■ **Task directions**: Copy the records below exactly, from the line containing "Capture a new screenshot with the camera icon" through the last line, and leave out every picture.

■ **Source information**:
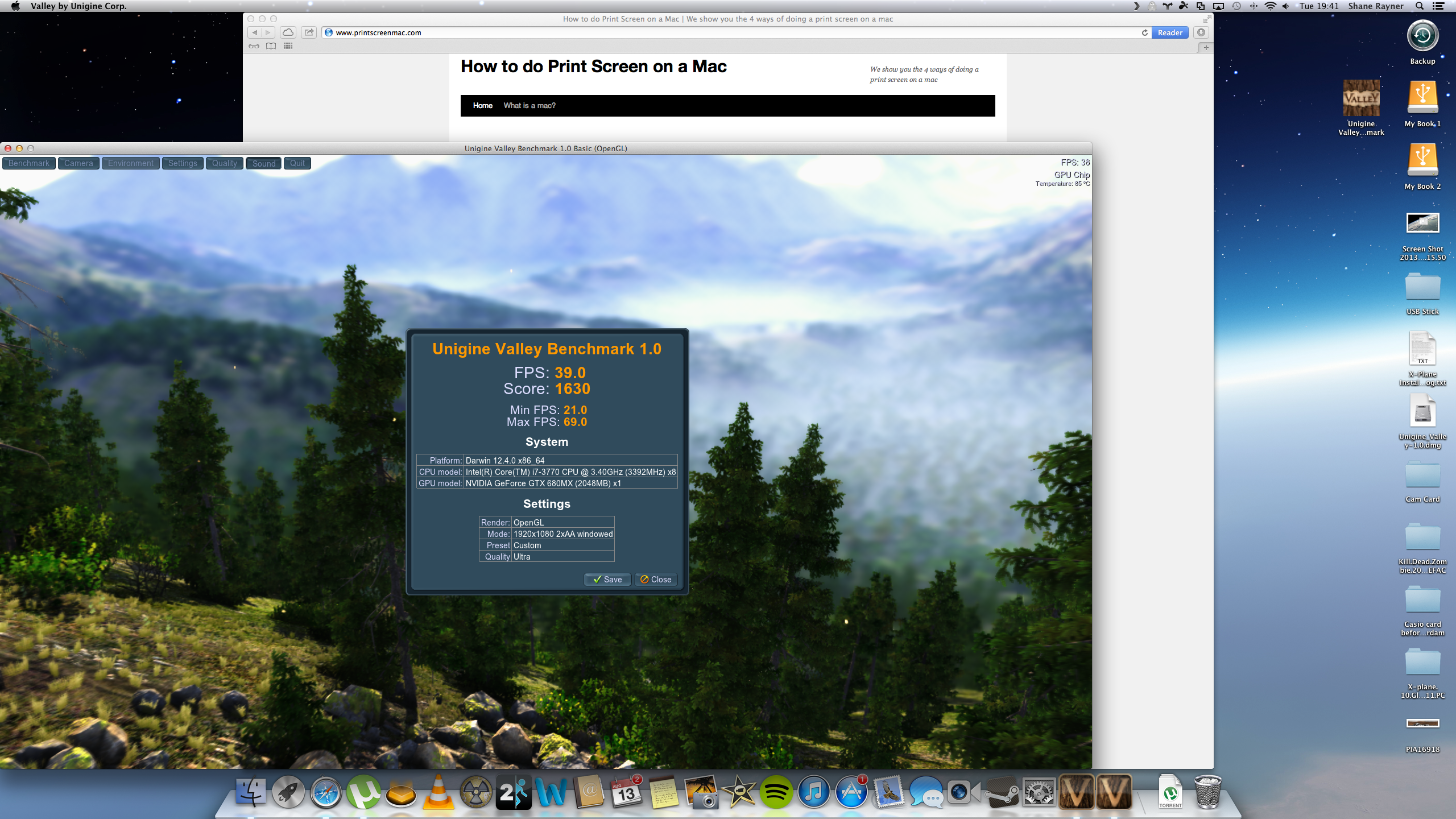Open the Camera menu
This screenshot has height=819, width=1456.
click(x=78, y=163)
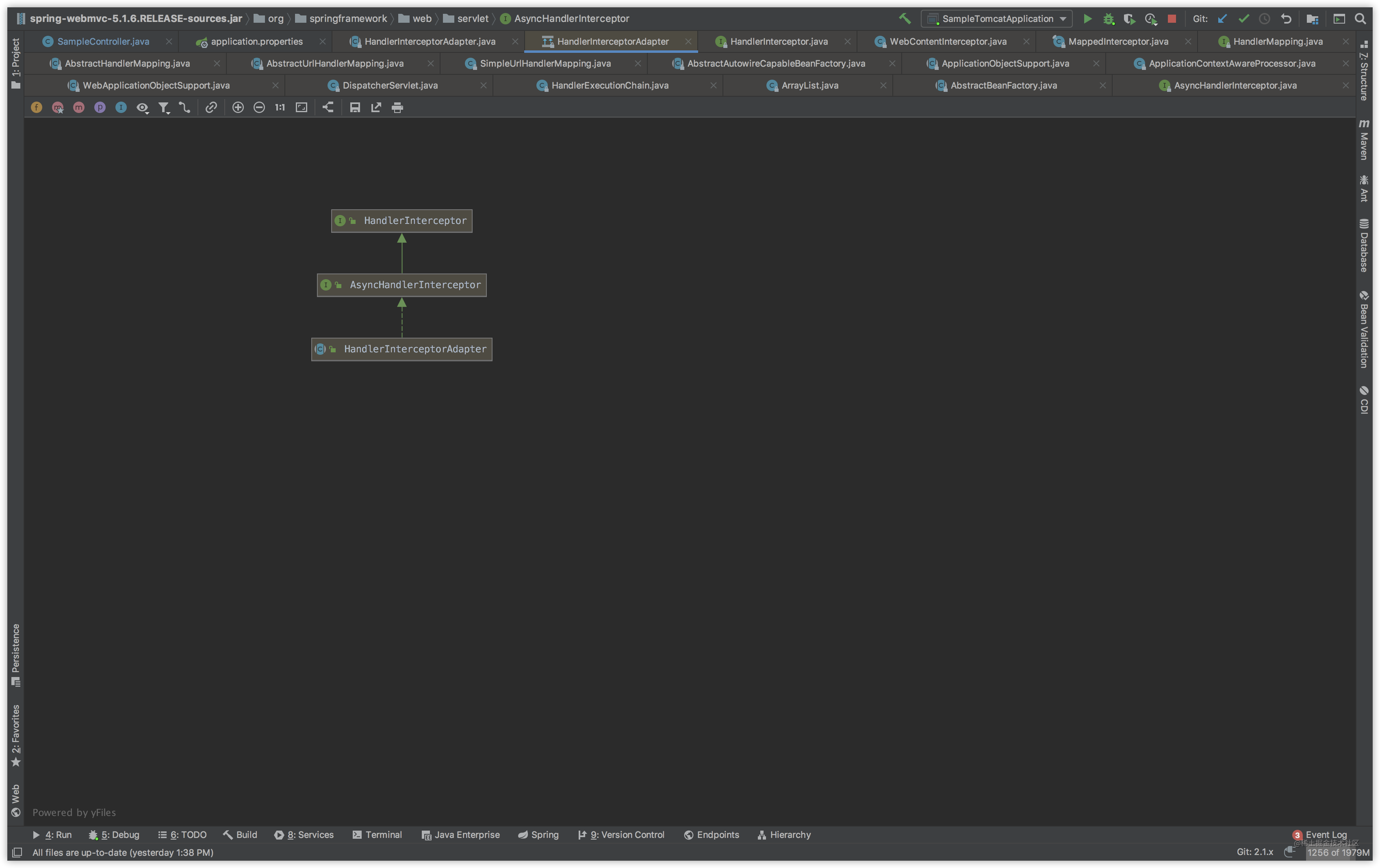
Task: Click the Zoom Out diagram icon
Action: pos(259,108)
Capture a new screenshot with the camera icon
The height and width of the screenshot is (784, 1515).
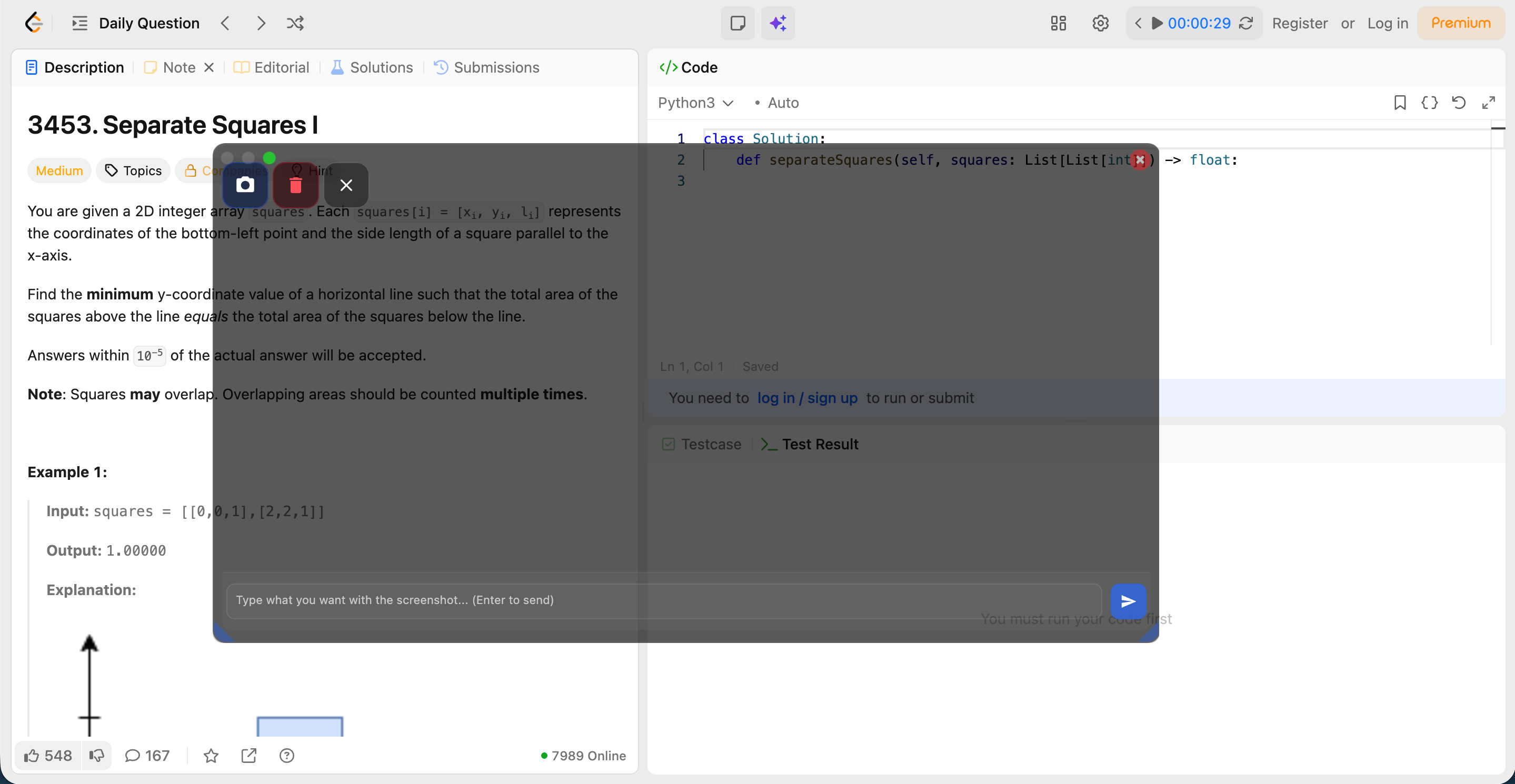[x=245, y=185]
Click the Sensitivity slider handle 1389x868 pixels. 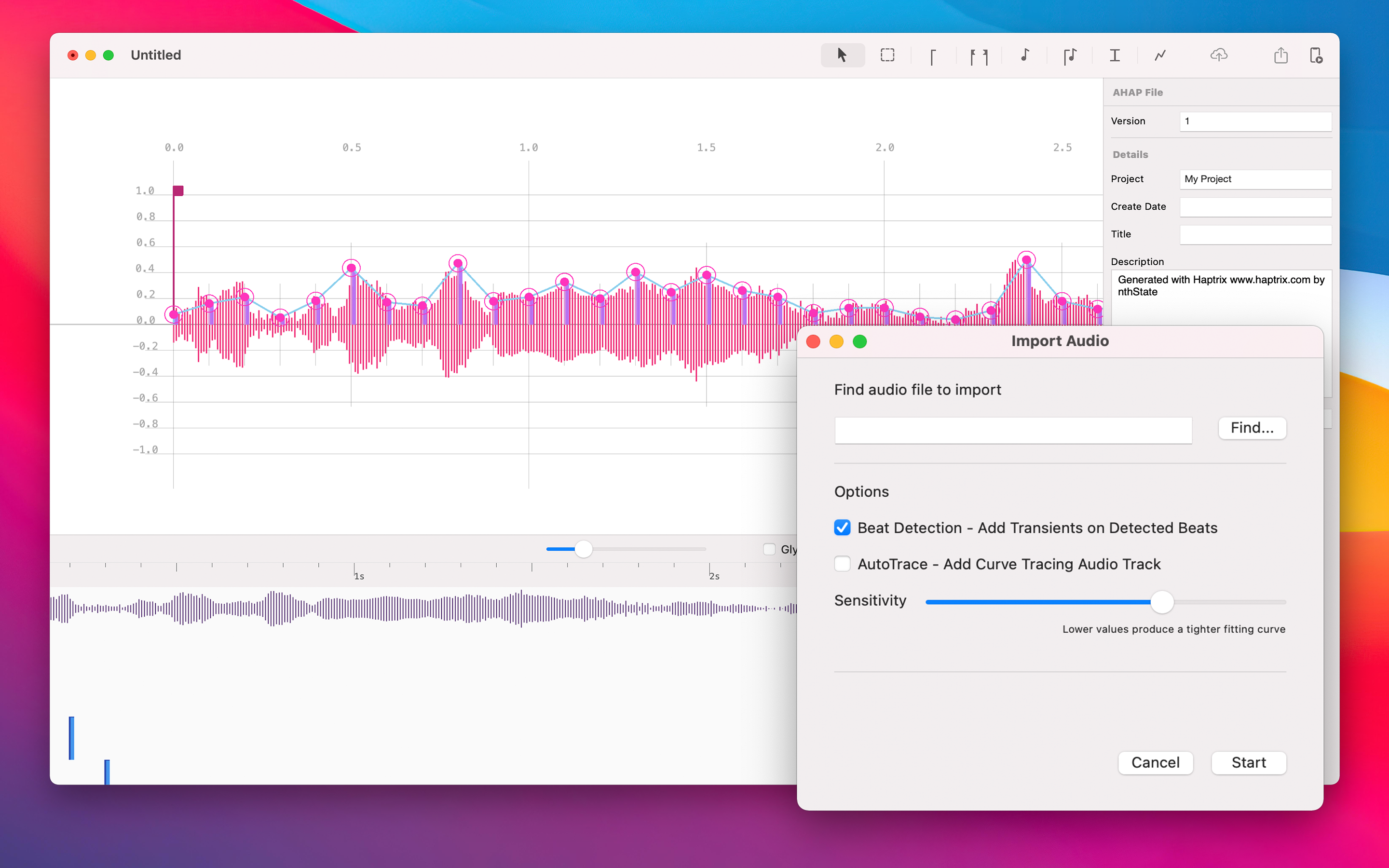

■ **Answer for the task**:
Capture a new screenshot with the camera icon
The height and width of the screenshot is (784, 1515).
[x=245, y=185]
Click the Sensitivity slider handle 1389x868 pixels. 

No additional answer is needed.